— What you have to do —
A single stretch of the material below is to be transcribed exactly, starting at the line with "Tap the home indicator bar at bottom" and ending after the line with "Choose the 治疗".

*** Begin section ***

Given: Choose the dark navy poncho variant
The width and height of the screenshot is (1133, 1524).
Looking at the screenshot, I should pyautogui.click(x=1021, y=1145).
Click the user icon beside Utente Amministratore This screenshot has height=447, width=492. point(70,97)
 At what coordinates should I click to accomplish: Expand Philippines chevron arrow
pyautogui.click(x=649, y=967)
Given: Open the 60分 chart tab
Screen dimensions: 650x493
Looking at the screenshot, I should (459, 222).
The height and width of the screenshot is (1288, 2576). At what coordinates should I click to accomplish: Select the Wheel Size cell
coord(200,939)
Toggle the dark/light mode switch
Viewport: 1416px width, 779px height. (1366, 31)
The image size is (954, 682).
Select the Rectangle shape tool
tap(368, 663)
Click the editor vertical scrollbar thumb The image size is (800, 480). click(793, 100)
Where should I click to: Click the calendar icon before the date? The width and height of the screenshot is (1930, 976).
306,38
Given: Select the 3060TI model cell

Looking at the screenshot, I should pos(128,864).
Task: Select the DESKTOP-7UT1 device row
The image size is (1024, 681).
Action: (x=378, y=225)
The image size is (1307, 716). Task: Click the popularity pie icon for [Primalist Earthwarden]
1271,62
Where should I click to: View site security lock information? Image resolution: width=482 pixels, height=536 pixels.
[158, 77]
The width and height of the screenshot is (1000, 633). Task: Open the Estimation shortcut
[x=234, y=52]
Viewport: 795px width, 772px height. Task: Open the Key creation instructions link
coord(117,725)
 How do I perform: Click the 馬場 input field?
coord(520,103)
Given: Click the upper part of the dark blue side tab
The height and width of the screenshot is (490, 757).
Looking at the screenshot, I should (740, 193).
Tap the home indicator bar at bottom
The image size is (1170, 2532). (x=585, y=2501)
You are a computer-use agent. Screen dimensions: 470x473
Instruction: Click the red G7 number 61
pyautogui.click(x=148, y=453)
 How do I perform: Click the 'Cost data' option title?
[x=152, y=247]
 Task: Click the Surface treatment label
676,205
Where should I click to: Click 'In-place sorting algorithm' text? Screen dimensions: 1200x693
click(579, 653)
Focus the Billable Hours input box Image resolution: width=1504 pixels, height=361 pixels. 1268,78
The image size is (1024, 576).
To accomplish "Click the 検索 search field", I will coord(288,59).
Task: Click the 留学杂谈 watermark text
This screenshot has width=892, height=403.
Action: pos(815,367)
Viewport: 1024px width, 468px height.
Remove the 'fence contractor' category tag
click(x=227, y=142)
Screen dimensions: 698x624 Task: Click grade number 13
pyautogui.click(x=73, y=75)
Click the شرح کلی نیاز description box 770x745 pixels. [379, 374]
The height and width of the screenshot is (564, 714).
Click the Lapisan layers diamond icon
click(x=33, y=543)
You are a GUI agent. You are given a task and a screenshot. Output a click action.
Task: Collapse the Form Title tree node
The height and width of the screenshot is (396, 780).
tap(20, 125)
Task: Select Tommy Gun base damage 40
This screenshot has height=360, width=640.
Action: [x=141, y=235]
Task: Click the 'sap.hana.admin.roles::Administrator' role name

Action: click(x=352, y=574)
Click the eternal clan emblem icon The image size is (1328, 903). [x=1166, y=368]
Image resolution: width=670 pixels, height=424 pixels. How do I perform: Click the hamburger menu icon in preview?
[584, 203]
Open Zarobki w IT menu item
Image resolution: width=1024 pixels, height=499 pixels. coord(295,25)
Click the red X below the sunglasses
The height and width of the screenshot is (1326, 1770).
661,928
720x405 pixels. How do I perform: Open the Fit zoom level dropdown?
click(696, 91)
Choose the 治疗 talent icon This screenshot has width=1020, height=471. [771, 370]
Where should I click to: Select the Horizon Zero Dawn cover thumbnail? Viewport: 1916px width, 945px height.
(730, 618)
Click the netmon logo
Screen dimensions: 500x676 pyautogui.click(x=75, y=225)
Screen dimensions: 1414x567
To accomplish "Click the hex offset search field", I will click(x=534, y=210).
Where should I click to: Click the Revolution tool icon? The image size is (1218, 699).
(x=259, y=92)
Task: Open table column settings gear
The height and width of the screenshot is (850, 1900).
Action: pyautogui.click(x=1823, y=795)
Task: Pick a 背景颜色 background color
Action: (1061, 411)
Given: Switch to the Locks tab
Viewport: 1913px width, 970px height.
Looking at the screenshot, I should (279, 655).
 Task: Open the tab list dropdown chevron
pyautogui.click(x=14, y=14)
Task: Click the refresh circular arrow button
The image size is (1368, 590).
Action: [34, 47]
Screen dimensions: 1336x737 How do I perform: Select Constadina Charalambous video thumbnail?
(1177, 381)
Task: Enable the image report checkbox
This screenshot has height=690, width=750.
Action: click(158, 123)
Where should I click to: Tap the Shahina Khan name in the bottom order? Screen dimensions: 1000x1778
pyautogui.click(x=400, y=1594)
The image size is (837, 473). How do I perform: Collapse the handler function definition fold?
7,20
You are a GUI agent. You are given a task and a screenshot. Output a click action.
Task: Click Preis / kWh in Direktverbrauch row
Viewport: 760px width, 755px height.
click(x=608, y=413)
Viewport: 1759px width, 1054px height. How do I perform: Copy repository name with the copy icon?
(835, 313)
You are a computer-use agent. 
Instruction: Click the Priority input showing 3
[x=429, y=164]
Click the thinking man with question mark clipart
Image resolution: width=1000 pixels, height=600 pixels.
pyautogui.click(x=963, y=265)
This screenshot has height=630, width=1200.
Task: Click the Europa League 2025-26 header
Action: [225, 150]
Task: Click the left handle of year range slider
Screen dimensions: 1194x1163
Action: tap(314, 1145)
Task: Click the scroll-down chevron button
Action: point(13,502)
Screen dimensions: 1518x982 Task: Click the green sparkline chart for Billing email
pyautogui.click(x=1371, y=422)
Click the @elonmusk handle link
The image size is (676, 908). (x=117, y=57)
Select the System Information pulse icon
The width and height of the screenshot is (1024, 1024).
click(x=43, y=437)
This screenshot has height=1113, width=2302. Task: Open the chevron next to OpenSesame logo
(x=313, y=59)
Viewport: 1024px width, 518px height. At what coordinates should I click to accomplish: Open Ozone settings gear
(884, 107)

*** End section ***

— Answer area —
Tap the home indicator bar at bottom
The image size is (1170, 2532). (x=585, y=2501)
You are a computer-use agent. Screen dimensions: 470x473
Instruction: Click the red G7 number 61
pyautogui.click(x=148, y=453)
 How do I perform: Click the 'Cost data' option title?
[x=152, y=247]
 Task: Click the Surface treatment label
676,205
Where should I click to: Click 'In-place sorting algorithm' text? Screen dimensions: 1200x693
click(579, 653)
Focus the Billable Hours input box Image resolution: width=1504 pixels, height=361 pixels. 1268,78
The image size is (1024, 576).
To accomplish "Click the 検索 search field", I will coord(288,59).
Task: Click the 留学杂谈 watermark text
This screenshot has width=892, height=403.
Action: pos(815,367)
Viewport: 1024px width, 468px height.
Remove the 'fence contractor' category tag
click(x=227, y=142)
Screen dimensions: 698x624 Task: Click grade number 13
pyautogui.click(x=73, y=75)
Click the شرح کلی نیاز description box 770x745 pixels. [379, 374]
The height and width of the screenshot is (564, 714).
Click the Lapisan layers diamond icon
click(x=33, y=543)
You are a GUI agent. You are given a task and a screenshot. Output a click action.
Task: Collapse the Form Title tree node
The height and width of the screenshot is (396, 780).
tap(20, 125)
Task: Select Tommy Gun base damage 40
This screenshot has height=360, width=640.
Action: [x=141, y=235]
Task: Click the 'sap.hana.admin.roles::Administrator' role name

Action: click(x=352, y=574)
Click the eternal clan emblem icon The image size is (1328, 903). [x=1166, y=368]
Image resolution: width=670 pixels, height=424 pixels. How do I perform: Click the hamburger menu icon in preview?
[584, 203]
Open Zarobki w IT menu item
Image resolution: width=1024 pixels, height=499 pixels. coord(295,25)
Click the red X below the sunglasses
The height and width of the screenshot is (1326, 1770).
661,928
720x405 pixels. How do I perform: Open the Fit zoom level dropdown?
click(696, 91)
Choose the 治疗 talent icon This screenshot has width=1020, height=471. [771, 370]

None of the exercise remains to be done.